A research team has developed a new technique that could increase the memory capacity of computers and mobile electronics, freeing them up to perform more tasks and run faster.
Researchers from the Massachusetts Institute of Technology (MIT) have devised a new method called Zippads to compress data structures called objects across the memory hierarchy, reducing memory usage while improving performance and efficiency.
“The motivation was trying to come up with a new memory hierarchy that could do object-based compression, instead of cache-line compression, because that’s how most modern programming languages manage data,” first author Po-An Tsai, a graduate student in the Computer Science and Artificial Intelligence Laboratory (CSAIL), said in a statement.
The new technique builds on a previously developed programed dubbed Hotpads that stores entire objects into tightly packed hierarchical levels called pads that reside entirely on efficient, on-chip, directly addressed memories without requiring a memory search. Programs are able to directly reference the location of all objects across the hierarchy of pads.
Newly allocated and recently references objects will stay in the faster pad and when the level fills, the system runs an eviction process to kick down older objects to slower levels, while recycling the objects that are no longer useful.
Zippads leverages the Hotpads architecture to compress objects. Objects that start the faster level are uncompressed but become compressed as they are evicted to the slower levels. Pointers in all objects across levels then point to the compressed objects, making them easy to recall back and store more compactly.
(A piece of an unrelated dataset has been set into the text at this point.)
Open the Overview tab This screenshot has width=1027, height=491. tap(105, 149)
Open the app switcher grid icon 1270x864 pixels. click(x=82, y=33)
The researchers also created a compression algorithm that leverages redundancy across objects efficiently and uncovers more compression opportunities. The algorithm first picks a couple of representative objects as bases, allowing the system to only store the different data between new objects and base objects.
The new approach could ultimately benefit programmers in any modern programming language that store and manage data in objects such as Java, Python and Go, without changing their code. Consumers would also benefit with faster computers that will allow more applications to be run at the same speeds. Each app would also consume less memory, while running faster, allowing the user to simultaneously perform tasks on multiple apps.
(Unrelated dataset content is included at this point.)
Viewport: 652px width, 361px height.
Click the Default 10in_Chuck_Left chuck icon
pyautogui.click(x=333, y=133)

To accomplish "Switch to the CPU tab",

“All computer systems would benefit from this,” co-author Daniel Sanchez, a professor of computer science and electrical engineering, and a researcher at CSAIL, said in a statement. “Programs become faster because they stop being bottlenecked by memory bandwidth.”
For computer systems, data compression improves performance by reducing the frequency and data programs need to retrieve from the main memory system.
Memory in modern computers manage and transfers data in fixed-sized chunks, where traditional compression techniques must operate. However, because software uses data structures that contain various types of data and have variable sizes, traditional hardware compression techniques often have difficulty.
The researchers tested their new technique on a modified Java virtual machine, finding that it compressed twice as much data, as well as reducing memory usage by half over traditional cache-based methods.
The new technology was presented at the ACM International Conference on Architectural Support for Programming Languages and Operating Systems in Providence from April 13-17.